Blog entry by Dylan Hodgson

Picture of Dylan Hodgson
by Dylan Hodgson - Monday, 24 January 2022, 6:38 AM
Anyone in the world

You never know what format your research paper will require; most require MLA and APA format, but due to the nature of your course or the preferences of your professor, you will no doubt find yourself writing many a Chicago style research paper as well. If you need help, take support from a "writemypaper for me" service. The format is not really difficult to follow, and there are several ways to tell if a paper should indeed follow this style.


A Chicago style research paper is most common in history courses, as well as other courses based in the humanities.  Generally, in the essays and research papers which require Chicago format, you will have to write a response to a couple of different readings.  Of course, research papers in this style will require a lot of different sources.

The main thing to remember about this research paper format is that it utilizes footnotes, or endnotes; whatever you want to call them, they are often difficult for students to deal with the first time they write a Chicago paper.  It is far easier to write up a simple in text citation, as is seen in other research paper styles like APA and MLA.  However, once you get the hang of marking your footnotes, you will find it gets easier and easier to remember them.  Like any other type of paper, it will include a section devoted to the bibliography.

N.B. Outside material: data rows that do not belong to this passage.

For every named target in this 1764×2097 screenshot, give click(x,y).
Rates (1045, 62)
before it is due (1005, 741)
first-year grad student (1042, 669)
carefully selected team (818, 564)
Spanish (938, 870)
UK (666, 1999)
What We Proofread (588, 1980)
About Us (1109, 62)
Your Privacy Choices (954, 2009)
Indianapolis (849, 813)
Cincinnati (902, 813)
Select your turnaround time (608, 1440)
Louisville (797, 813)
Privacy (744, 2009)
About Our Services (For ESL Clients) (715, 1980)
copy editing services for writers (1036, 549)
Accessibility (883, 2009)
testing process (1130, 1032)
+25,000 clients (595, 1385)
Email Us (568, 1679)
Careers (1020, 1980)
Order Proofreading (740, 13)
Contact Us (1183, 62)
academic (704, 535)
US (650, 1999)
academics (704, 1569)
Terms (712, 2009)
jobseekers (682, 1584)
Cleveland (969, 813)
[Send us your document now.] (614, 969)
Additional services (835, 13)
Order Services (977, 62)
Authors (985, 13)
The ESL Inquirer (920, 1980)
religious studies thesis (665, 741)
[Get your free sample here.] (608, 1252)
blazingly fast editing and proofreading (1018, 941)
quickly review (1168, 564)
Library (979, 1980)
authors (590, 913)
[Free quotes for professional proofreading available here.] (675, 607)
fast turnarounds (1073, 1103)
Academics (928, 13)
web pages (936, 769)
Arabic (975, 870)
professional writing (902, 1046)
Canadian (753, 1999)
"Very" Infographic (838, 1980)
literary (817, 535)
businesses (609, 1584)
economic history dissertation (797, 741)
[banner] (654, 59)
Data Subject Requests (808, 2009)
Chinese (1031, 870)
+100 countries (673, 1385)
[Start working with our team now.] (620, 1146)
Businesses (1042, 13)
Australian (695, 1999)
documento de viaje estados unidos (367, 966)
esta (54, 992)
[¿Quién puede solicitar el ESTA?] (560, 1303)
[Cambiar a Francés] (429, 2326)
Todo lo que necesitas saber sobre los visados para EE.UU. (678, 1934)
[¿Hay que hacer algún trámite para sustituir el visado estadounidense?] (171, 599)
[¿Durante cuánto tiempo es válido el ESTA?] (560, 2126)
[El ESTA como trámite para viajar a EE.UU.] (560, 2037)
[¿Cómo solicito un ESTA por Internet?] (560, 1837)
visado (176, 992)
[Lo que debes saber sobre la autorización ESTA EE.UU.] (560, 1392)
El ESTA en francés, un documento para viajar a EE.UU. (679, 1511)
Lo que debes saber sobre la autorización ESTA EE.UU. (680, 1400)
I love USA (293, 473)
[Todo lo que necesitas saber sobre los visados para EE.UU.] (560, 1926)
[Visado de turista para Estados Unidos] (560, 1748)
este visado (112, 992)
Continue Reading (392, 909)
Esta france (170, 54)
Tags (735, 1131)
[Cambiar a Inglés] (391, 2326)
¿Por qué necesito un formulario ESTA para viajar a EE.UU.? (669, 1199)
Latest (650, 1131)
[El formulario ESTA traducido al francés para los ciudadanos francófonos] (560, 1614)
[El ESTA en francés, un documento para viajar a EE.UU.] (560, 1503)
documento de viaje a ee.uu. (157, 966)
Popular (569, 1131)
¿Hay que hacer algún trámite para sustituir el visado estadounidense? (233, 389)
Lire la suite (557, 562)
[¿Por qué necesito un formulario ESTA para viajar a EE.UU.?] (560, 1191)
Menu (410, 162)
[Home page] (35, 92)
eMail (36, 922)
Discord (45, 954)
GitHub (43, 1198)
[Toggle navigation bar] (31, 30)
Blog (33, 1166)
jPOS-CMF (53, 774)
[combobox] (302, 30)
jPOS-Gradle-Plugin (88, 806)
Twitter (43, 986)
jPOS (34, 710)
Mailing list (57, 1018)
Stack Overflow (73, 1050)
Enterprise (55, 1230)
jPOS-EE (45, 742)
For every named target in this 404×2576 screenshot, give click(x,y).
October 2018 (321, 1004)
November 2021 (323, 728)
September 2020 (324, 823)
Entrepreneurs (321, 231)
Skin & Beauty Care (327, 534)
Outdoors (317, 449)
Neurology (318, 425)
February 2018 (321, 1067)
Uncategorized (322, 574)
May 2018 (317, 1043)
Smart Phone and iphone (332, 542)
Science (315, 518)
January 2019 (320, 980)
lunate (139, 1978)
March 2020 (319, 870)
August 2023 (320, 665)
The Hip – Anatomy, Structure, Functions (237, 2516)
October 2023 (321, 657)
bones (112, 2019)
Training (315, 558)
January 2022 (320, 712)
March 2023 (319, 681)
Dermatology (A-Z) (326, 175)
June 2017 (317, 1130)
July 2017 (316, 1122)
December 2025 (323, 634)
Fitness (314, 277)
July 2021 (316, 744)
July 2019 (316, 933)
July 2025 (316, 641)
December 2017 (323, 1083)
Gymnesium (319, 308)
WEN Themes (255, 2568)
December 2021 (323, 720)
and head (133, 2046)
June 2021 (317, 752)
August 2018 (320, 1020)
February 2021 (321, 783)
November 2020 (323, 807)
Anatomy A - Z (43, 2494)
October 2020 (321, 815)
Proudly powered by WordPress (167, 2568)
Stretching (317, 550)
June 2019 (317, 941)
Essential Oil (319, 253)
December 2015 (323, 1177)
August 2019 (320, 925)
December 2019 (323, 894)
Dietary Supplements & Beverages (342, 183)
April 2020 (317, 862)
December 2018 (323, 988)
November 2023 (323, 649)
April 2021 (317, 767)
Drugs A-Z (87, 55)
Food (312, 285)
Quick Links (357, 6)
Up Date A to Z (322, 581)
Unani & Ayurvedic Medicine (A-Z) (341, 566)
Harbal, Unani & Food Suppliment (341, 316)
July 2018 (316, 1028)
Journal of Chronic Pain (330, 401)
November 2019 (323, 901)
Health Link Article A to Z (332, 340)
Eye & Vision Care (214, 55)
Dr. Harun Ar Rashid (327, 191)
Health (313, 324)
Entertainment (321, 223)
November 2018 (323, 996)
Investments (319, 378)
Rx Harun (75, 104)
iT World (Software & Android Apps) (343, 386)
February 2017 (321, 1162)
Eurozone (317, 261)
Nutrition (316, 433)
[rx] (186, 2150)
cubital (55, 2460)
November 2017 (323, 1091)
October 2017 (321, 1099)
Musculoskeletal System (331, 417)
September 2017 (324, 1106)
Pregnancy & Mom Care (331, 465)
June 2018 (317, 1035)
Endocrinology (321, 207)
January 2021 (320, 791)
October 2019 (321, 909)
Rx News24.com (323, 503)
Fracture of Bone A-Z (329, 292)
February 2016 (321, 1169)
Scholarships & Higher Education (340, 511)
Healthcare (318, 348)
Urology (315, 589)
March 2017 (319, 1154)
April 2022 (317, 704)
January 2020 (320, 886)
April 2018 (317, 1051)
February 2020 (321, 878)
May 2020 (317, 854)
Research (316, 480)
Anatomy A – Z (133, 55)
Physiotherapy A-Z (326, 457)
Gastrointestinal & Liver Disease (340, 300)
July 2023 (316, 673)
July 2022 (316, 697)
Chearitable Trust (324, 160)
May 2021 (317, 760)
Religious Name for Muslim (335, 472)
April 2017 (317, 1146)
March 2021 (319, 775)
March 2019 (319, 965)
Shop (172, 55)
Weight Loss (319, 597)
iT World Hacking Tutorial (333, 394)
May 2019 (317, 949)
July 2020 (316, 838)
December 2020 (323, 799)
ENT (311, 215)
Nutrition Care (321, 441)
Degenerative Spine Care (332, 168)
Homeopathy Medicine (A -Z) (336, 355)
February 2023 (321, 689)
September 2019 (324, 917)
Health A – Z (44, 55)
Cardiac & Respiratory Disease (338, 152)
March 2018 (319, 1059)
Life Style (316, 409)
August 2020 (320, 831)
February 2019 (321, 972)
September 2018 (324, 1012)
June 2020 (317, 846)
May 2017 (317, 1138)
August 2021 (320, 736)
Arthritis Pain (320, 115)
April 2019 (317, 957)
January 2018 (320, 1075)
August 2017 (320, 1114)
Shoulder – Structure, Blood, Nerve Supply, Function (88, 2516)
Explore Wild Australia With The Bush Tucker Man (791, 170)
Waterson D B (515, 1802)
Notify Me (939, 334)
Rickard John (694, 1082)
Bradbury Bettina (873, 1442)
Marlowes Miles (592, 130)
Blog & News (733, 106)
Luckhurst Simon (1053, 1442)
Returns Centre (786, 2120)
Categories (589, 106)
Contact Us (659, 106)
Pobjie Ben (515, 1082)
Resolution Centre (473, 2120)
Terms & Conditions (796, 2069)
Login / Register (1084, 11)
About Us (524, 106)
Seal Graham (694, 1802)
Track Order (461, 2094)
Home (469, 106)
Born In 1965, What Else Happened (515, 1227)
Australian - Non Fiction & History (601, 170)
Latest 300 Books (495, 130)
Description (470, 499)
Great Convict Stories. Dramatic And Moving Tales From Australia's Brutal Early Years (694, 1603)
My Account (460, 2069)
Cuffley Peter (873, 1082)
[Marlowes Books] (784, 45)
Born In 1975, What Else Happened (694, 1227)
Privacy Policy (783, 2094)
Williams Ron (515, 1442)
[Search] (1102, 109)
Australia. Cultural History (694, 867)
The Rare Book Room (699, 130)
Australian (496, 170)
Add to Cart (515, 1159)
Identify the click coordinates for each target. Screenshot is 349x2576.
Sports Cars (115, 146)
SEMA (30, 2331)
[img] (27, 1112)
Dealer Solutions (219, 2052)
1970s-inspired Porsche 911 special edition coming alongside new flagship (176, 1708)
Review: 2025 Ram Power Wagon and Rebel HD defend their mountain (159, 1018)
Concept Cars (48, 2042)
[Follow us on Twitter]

For the sake of this article, let’s say you are writing a paper an anthropology class – Magic and Religion in Preliterate Society, for example.  Anthropology is a humanities course, and would reasonably require this particular research paper format.  Here is an example of what a footnote would look like in a Chicago based paper:

In the Beng culture, there is a disease known as gbri which means dirt and “a baby gets it if she’s touched by a woman who’s considered sexually polluted.”¹


The endnote (or footnote) will look like this:


1. Alma Gottlieb and Philip Graham, Parallel Worlds: An Anthropologist and a Writer Encounter Africa (Chicago: The University of Chicago Press, 1993), 242.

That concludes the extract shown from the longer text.